Data records -

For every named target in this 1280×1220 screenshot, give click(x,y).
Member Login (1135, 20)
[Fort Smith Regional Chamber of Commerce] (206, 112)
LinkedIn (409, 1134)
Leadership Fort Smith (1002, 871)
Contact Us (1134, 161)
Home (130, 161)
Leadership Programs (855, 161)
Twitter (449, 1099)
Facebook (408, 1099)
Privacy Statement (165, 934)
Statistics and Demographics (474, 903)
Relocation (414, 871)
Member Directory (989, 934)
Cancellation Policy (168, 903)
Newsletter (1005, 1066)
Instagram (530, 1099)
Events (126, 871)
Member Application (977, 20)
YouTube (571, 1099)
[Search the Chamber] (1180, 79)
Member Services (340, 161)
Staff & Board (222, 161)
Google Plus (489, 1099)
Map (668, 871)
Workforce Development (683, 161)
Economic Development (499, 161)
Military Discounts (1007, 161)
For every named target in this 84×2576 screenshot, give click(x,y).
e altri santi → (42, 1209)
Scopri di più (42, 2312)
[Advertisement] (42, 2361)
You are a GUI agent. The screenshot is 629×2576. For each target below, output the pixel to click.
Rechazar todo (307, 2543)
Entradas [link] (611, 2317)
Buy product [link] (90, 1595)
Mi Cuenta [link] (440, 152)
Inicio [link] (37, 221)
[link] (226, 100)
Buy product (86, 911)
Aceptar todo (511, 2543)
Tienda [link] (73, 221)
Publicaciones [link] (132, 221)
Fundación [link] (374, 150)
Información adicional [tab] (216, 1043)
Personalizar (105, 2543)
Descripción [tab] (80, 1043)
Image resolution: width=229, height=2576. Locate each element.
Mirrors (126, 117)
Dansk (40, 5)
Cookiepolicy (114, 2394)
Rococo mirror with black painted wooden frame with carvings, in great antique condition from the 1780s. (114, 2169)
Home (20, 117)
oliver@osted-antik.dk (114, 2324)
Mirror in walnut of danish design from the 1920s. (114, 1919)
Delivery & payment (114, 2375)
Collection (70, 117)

What is needed - Please recast the listing as a numbered list, starting with the line that contains "Publicaciones [link] (132, 221)" and going on through the line that contains "Delivery & payment (114, 2375)", with any blank lines left out.

Answer below -
1. Publicaciones [link] (132, 221)
2. Fundación [link] (374, 150)
3. Información adicional [tab] (216, 1043)
4. Personalizar (105, 2543)
5. Descripción [tab] (80, 1043)
6. Image resolution: width=229, height=2576. Locate each element.
7. Mirrors (126, 117)
8. Dansk (40, 5)
9. Cookiepolicy (114, 2394)
10. Rococo mirror with black painted wooden frame with carvings, in great antique condition from the 1780s. (114, 2169)
11. Home (20, 117)
12. oliver@osted-antik.dk (114, 2324)
13. Mirror in walnut of danish design from the 1920s. (114, 1919)
14. Delivery & payment (114, 2375)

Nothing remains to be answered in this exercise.